Poldek Pfefferberg
Poldek
Pfefferberg was instrumental in publicizing the story
of Oscar Schindler. He and his wife Ludmilla were saved by
Schindler - the rest of his family was not as lucky.
Almost 100 perished including his parents, sister and
brother-in-law.
One day, in November 1939, a man knocked on the door, and
Pfefferberg thought it was the Gestapo. It wasn't. It was
Oscar Schindler, a German businessman who had purchased an
enamelware factory that had been confiscated from Jews.
Schindler had come to ask Pfefferberg's mother, an
interior designer, to redecorate his new apartment.
"I was hiding in the next room", Pfefferberg
later said, "but listening to Schindler, I knew he
wasn't Gestapo. Even then I could tell he was a good man.
I began to talk to him and we became friends."
He began to work a little for Schindler, procuring rare
commodities for him on the black market. In 1940, he met
Ludmila Lewinson, and the two were married in the Crakow
ghetto, where Jews were confined. They subsequently worked
for Oscar Schindler in his factory.
Schindler promised the Jews who worked for him that they
would never starve, that he would protect them as best he
could. And he did, building his own workers barracks on
the factory grounds to help alleviate the sufferings of
life in the nearby Plaszow labor camp. He gave safe haven
to as many Jewish workers as possible, insisting to the
occupying Nazi officials that they were essential
workers, a status that kept many from certain death.
"Oscar Schindler was a modern Noah", Pfefferberg
said, "he saved individuals, husbands and wives and
their children, families. It was like the saying: To save
one life is to save the whole world. Schindler called us
his children. In 1944, he was a very wealthy man, a
multimillionaire. He could have taken the money and gone to
Switzerland ... he could have bought Beverly Hills.

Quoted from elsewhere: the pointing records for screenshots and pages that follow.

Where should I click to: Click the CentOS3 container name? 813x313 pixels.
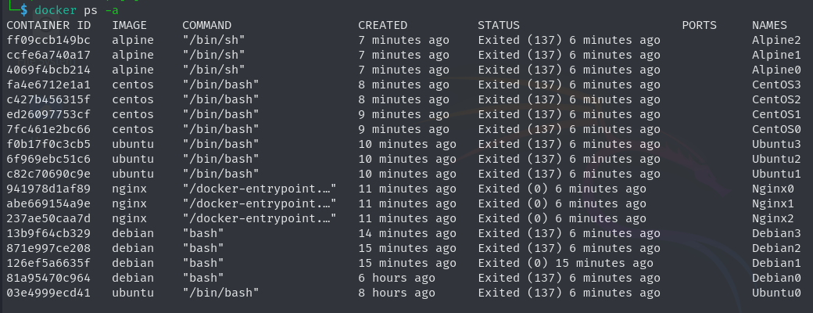pos(776,85)
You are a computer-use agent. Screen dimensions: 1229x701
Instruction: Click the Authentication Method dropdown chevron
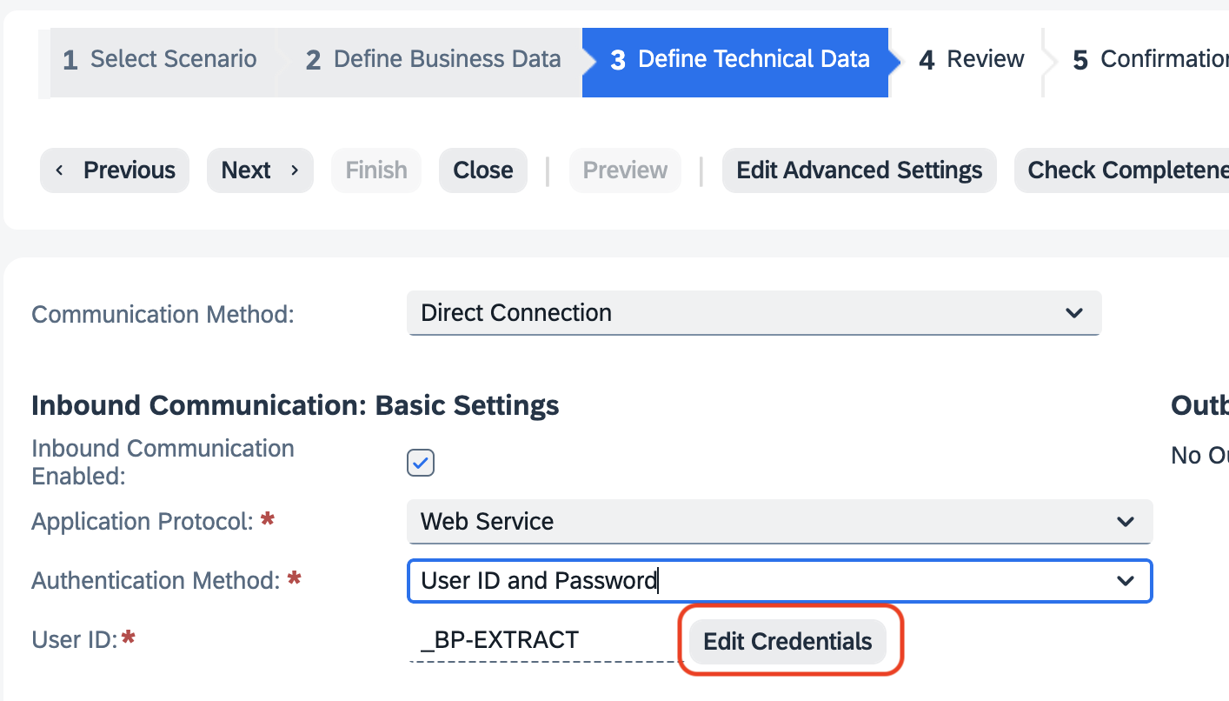(x=1126, y=581)
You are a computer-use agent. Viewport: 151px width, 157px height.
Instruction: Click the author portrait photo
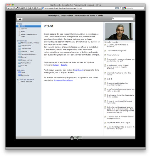click(119, 31)
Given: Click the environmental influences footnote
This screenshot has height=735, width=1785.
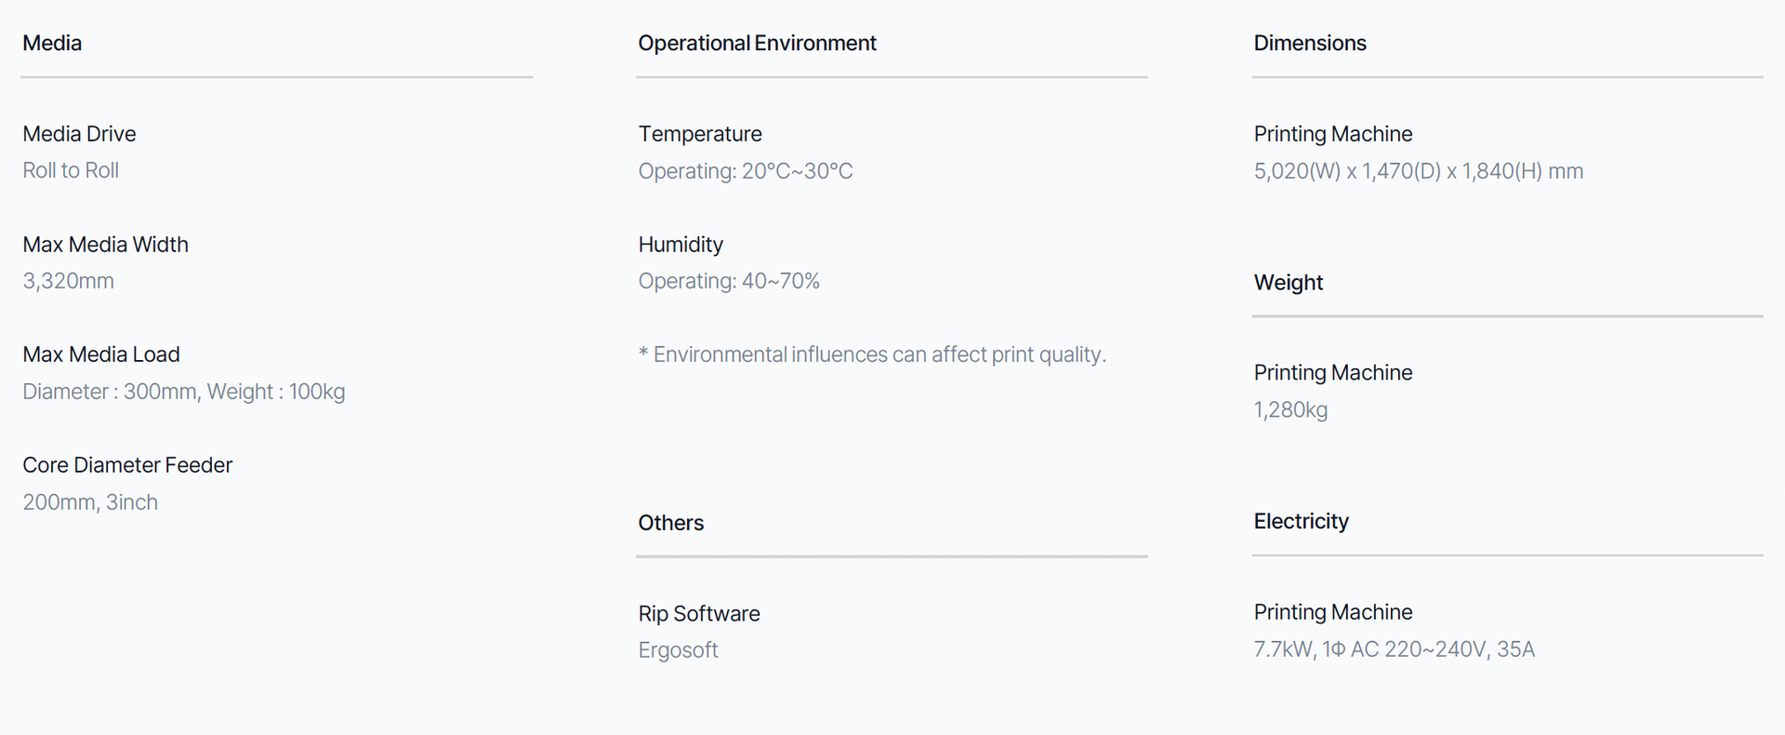Looking at the screenshot, I should [x=872, y=354].
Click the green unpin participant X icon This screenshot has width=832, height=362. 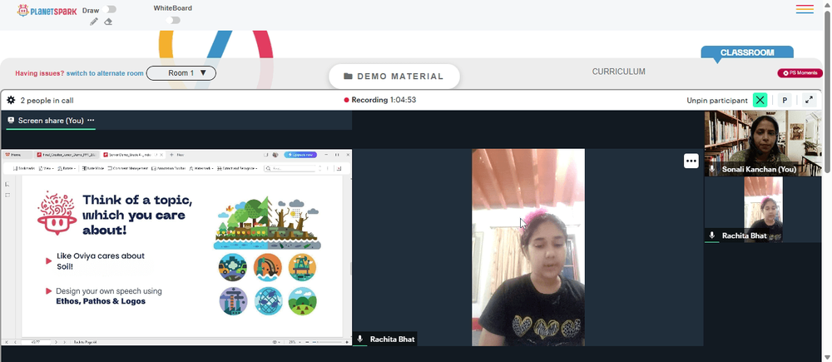point(760,100)
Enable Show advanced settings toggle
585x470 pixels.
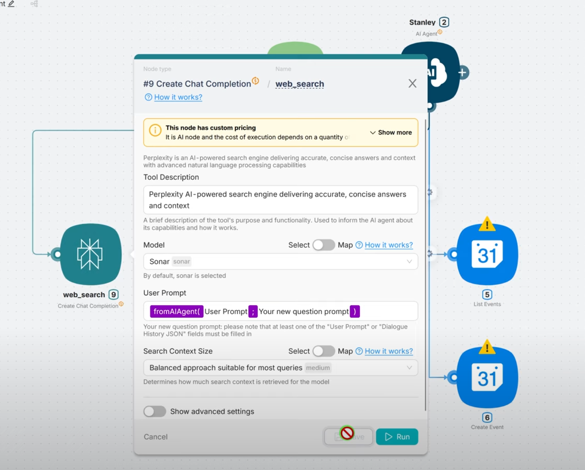155,411
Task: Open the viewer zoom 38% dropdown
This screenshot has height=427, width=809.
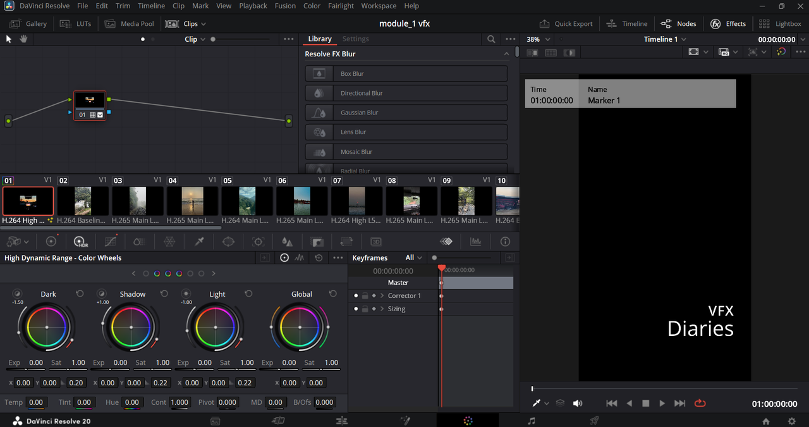Action: pyautogui.click(x=538, y=39)
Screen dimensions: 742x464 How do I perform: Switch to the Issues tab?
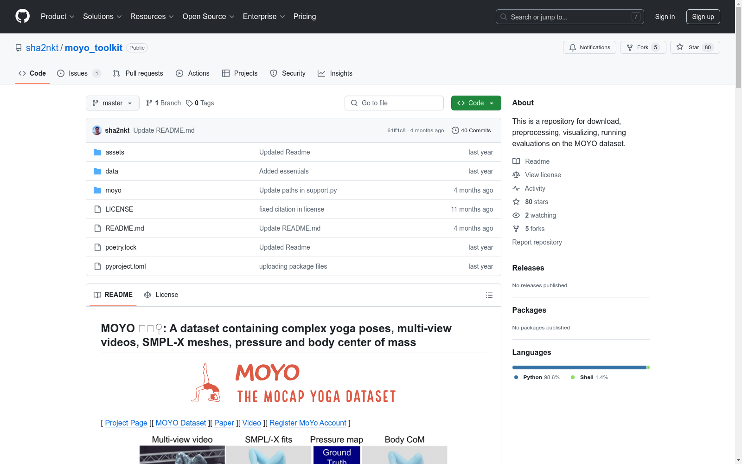click(x=79, y=73)
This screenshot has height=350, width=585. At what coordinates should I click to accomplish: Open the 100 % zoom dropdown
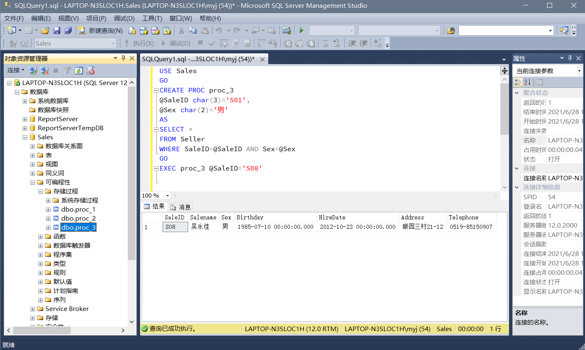tap(167, 196)
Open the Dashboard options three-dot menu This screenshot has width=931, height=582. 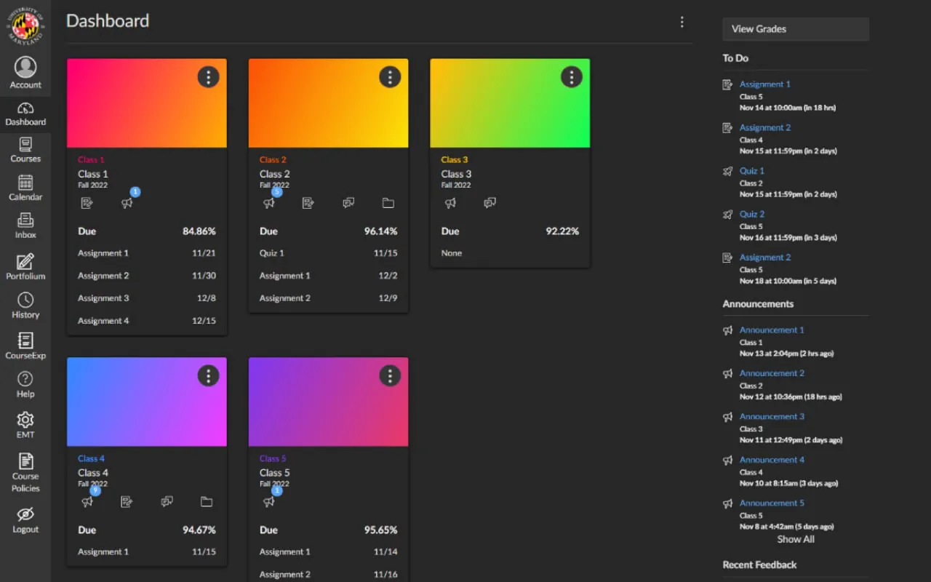point(682,22)
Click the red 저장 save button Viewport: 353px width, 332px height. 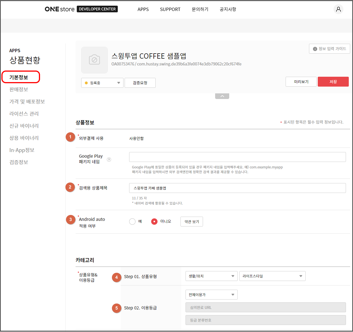[x=333, y=82]
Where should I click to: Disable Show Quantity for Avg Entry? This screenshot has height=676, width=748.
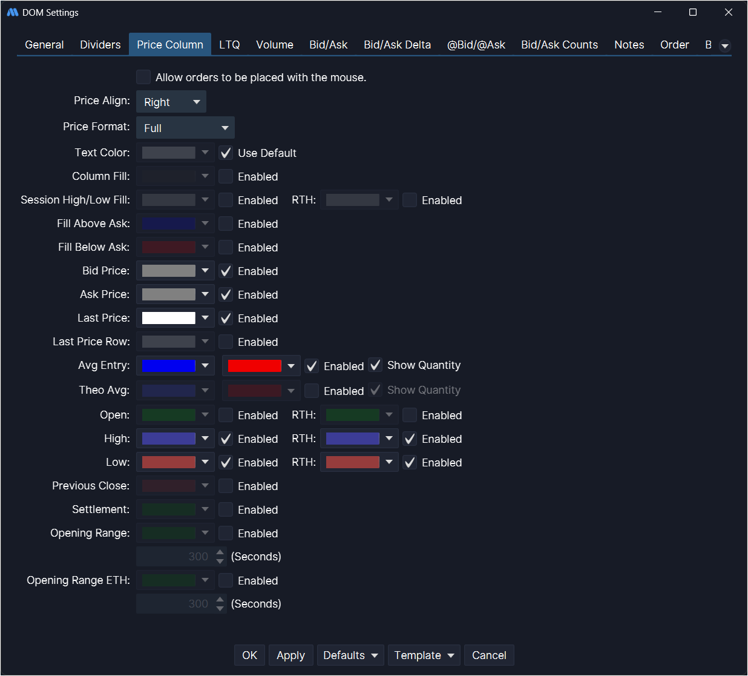(x=375, y=365)
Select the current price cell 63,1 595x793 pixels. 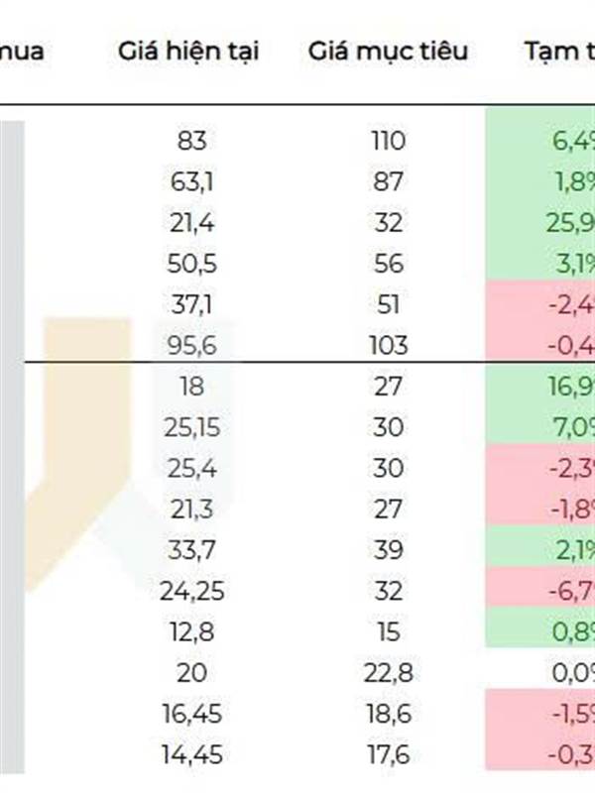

But instead, he gambled his life and all of his money to
save us ..."
After the Liberation in Mai, 1945, Poldek and Ludmila had
gone first to Budapest and eventually to Munich where
Poldek - a physical education instructor before the
war - organized a school for displaced children. Oscar
Schindler, too, had settled in Munich where his best
friends, the people he regarded as "his
children", were the Jews he had helped survive.
It was there, in the midst of a card game, that Poldek
Pfefferberg made his promise, vowing he would tell the
world what had happened, how even on the days when the air
was black with the ashes from bodies on fire, there was
hope in Crakow because Oscar Schindler was there: "You
protect us, you save us, you feed us - we survived the
Holocaust, the tragedy, the hardship, the sickness, the
beatings, the killings! We must tell your story ..."
Poldek Pfefferberg spent 40 years trying to drum up
interest in the Schindler-Story - and the story was told
so the whole world knew it by heart.